DATA: Begin
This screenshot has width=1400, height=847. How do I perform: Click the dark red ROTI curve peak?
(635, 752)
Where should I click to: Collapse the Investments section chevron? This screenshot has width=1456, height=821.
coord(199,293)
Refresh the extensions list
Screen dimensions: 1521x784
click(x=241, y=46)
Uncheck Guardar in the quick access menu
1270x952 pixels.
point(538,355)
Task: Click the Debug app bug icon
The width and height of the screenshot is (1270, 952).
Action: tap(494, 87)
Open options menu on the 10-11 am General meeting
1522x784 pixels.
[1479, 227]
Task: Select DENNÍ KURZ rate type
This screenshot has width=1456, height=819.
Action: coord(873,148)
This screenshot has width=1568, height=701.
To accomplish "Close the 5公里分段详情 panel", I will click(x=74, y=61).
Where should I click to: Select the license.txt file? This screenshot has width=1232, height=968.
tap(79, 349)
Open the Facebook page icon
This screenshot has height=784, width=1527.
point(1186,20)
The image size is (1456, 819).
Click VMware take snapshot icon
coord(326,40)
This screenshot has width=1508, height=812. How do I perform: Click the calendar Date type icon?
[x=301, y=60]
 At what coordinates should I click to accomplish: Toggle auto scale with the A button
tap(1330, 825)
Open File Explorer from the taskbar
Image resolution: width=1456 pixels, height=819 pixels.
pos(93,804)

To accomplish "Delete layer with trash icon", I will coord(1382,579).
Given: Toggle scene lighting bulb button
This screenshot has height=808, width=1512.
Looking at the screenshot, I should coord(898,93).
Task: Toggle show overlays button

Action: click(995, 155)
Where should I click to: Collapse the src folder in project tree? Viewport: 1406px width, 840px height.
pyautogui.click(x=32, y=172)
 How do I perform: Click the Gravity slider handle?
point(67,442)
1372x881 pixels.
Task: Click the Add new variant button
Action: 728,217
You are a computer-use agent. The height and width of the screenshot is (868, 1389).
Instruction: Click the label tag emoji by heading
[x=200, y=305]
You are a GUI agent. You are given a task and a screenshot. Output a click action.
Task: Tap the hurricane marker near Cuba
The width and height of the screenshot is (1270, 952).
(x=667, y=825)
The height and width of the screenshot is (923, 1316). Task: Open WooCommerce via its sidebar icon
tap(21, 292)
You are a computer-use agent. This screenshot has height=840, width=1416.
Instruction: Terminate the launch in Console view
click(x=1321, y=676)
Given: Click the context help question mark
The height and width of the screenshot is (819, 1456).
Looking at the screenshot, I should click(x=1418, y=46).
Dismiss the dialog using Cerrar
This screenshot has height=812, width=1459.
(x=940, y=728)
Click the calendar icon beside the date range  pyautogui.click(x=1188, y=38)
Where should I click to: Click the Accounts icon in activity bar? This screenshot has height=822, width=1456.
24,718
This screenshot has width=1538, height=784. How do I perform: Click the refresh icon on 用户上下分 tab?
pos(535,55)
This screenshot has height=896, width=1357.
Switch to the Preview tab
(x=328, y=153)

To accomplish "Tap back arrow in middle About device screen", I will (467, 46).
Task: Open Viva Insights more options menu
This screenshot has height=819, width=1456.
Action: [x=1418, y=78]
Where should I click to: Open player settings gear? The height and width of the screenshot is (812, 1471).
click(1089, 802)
DATA: End
TO DO —
Copy every line of the records above that contains "will".

RESPONSE FOR THIS EXERCISE —
To accomplish "Close the 5公里分段详情 panel", I will click(x=74, y=61).
To accomplish "Delete layer with trash icon", I will coord(1382,579).
To accomplish "Tap back arrow in middle About device screen", I will (467, 46).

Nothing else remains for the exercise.